Managers of Universal Studios Group -- COO Ron Meyer and Universal Pictures Chairman Stacey Snider -- are expected to remain in top positions. In addition, combination will establish U.S. Interactive as company with $4.3 billion in sales and $3 billion cash on hand at closing. Vivendi deal reflects “a strategic resource shuffle,” PriceWaterhouseCoopers consultant said. “They're changing their focus from Europe to the U.S. This is the biggest media market in the world, and they're trying to spread out their bets.”

For consumers, DBS and USA deals could mean price competition at time when cable rates were rising, industry sources said. “Right now large cable companies dictate what content gets a chance to make to the American market,” Consumers Union Washington office co-dir. Gene Kimmelman said. “The hope is that this will enable satellite to compete for the lunch-bucket crowd and that as a result, we'll finally see some price pressure on cable.”

Vivendi Universal has drawn attention on Capitol Hill for use of its market power in establishing presence in Internet music distribution. Owner of once-independent MP3.com, Vivendi’s music arm, Universal Music, is world’s largest music producer, with 22% of global market. It also partnered earlier this year with Sony to create pressplay, online service for purchase of music downloads and streams. House Internet Caucus Co-Chmn. Boucher (D-Va.) and Rep. Cannon (R-Utah) introduced bill earlier this year designed to ensure that Universal and Sony, along with other 3 major record producers behind online service MusicNet, didn’t dominate music distribution online, including provisions requiring nondiscriminatory rates but avoiding imposition of Internet compulsory license. Vivendi executives said in news conference on merger that among synergies that would result from merger would be easy downloading of music via EchoStar broadband service.

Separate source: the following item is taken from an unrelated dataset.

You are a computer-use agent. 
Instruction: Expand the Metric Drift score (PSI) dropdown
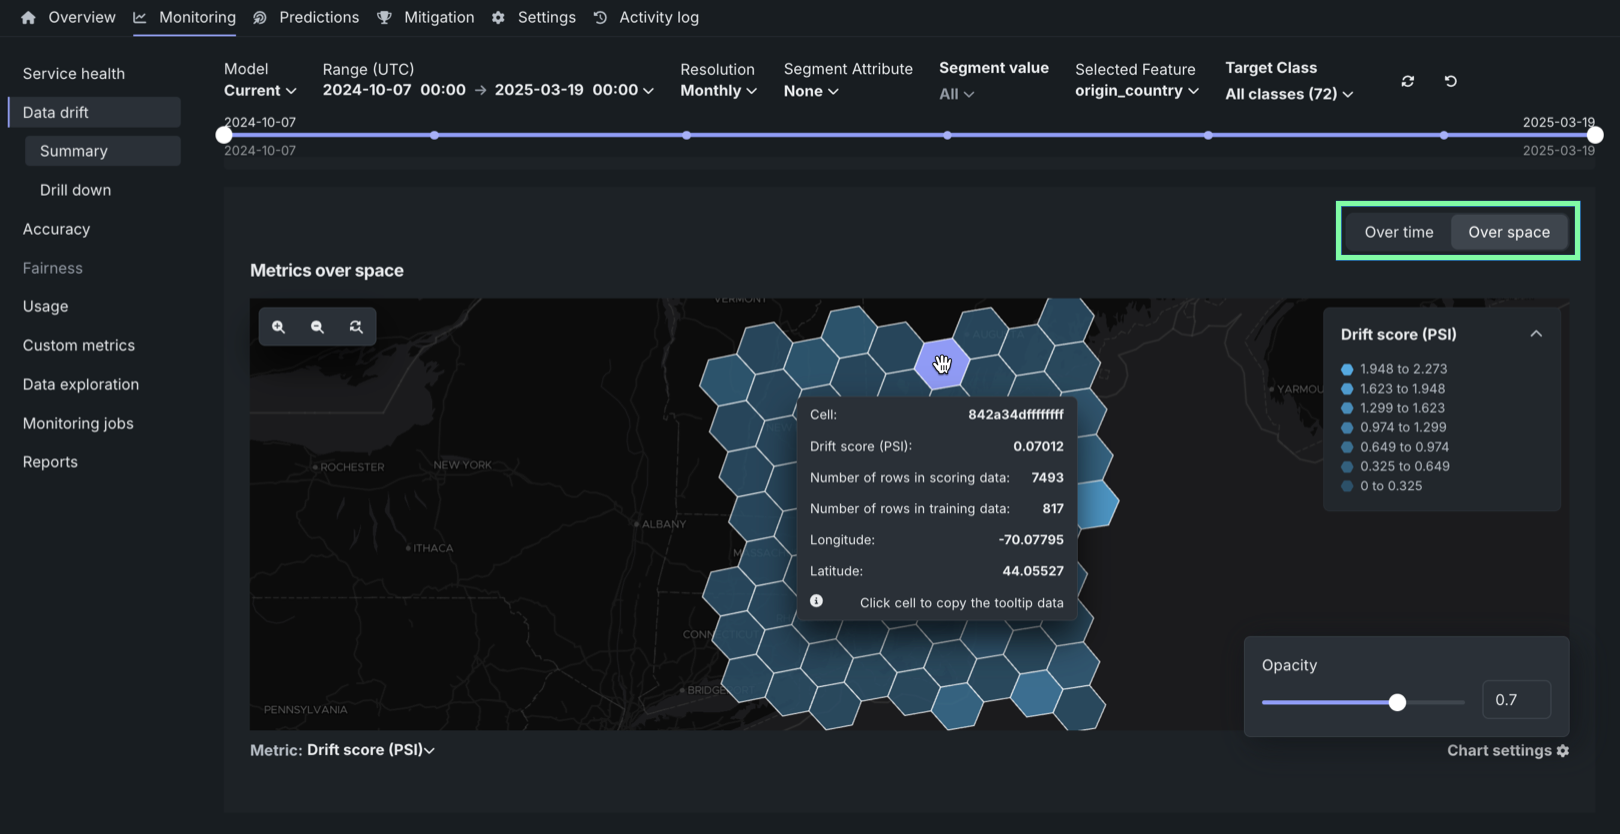click(x=370, y=750)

Vivendi appears to be banking on EchoStar to launch interactive network in U.S., sources said, and deal company signed with EchoStar apparently will help DISH network in effort to prove to regulators that company is viable competitor to cable and not standalone satellite company. With content available from USA networks, company can provide unprecedented level of services including video-on-demand and music from USA’s vast library of content, they said. For first time, satellite provider has many of advantages of cable operators, industry analysts said. “Consumers can now burn their own CDs from advanced set-top boxes and view top movies from the comfort of their homes,” analyst said.

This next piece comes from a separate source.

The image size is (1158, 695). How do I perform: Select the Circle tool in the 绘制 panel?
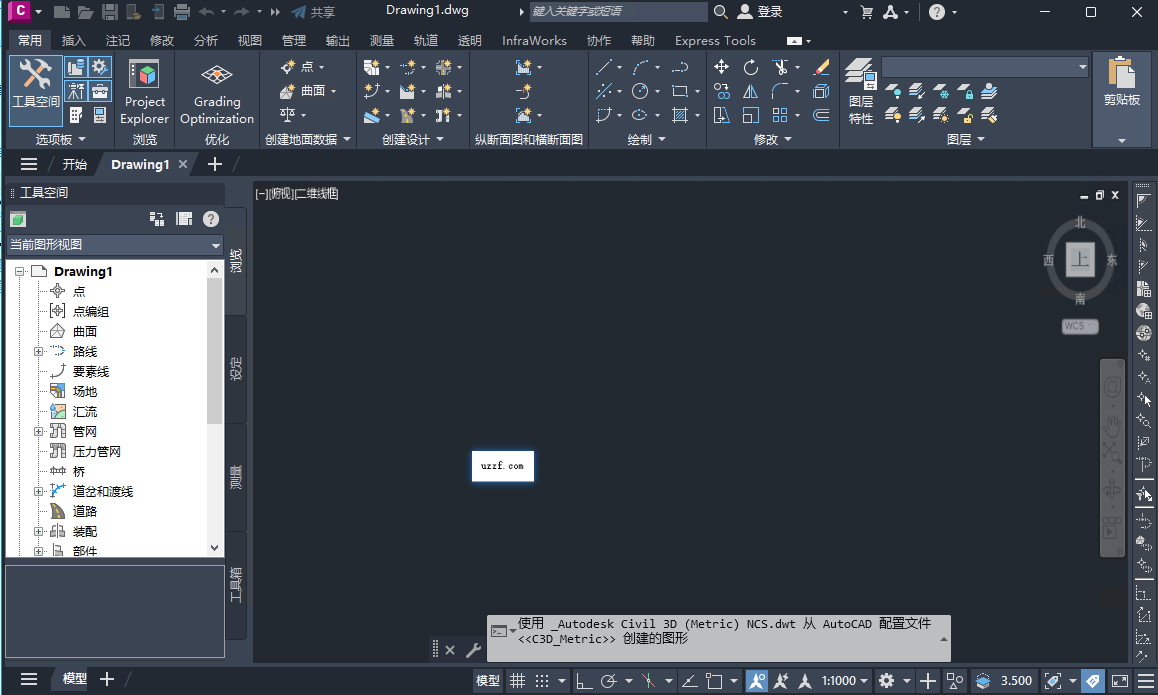pyautogui.click(x=638, y=90)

EchoStar merger with DirecTV is key element in Vivendi decision to buy USA and make $1.5 billion investment in EchoStar, analysts said. EchoStar CEO Charles Ergen has said lack of content has been major element in retardation of satellite growth. “One of the reasons interactivity in U.S. has not taken off as much as the rest of the world is that we have had a hard time getting content providers to work with us,” Ergen said.

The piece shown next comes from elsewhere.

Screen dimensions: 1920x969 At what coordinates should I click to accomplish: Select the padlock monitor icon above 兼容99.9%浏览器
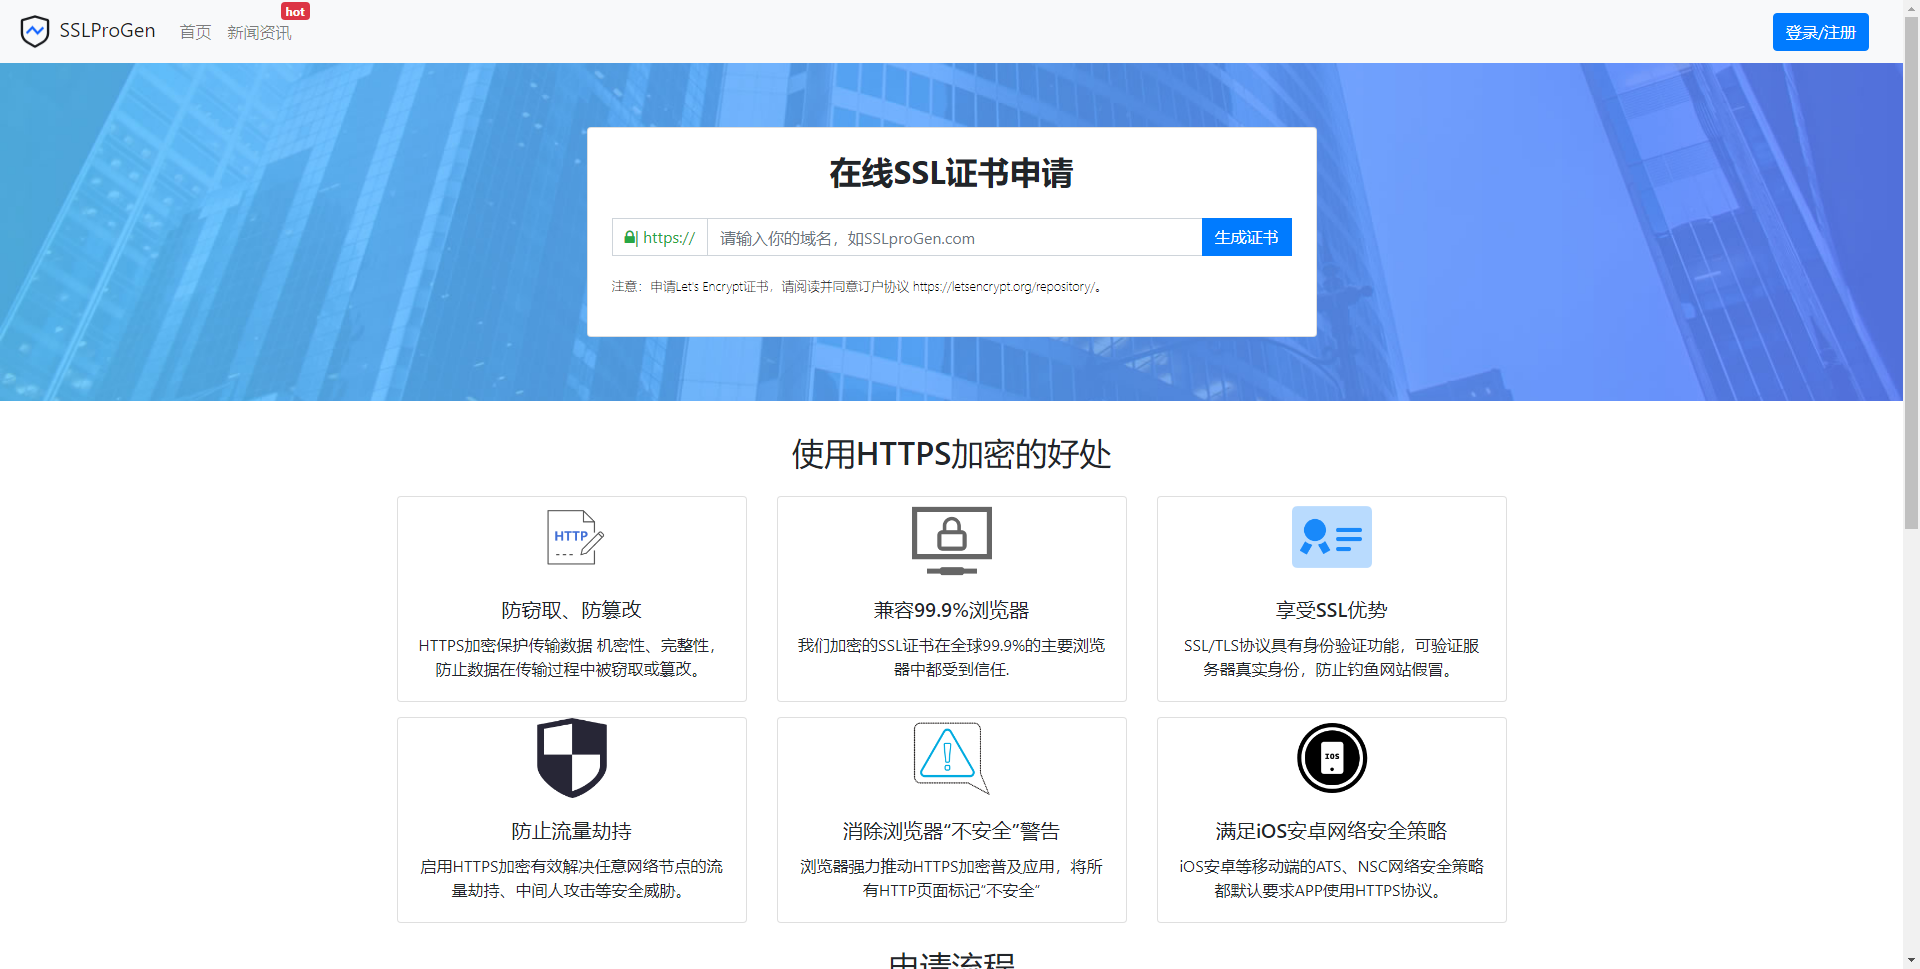click(951, 537)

In Europe, Vivendi subsidiary Canal Plus users can gamble, shop and play games via advanced set-top boxes that EchoStar hopes to introduce in 2002. U.S. cable companies have invested billions of dollars in laying groundwork for interactive networks and cable operators say investments are about to pay off through VoD and high-speed Internet service in areas where DBS service lags. “Satellite will erode market share of cable on a global basis because it’s easier to implement,” media analyst Harold Vogel said: “You throw up a dish and you've got it.” Carmel Group analyst James Stroud said Vivendi investment was “confirmation that satellite’s competing very well against cable.”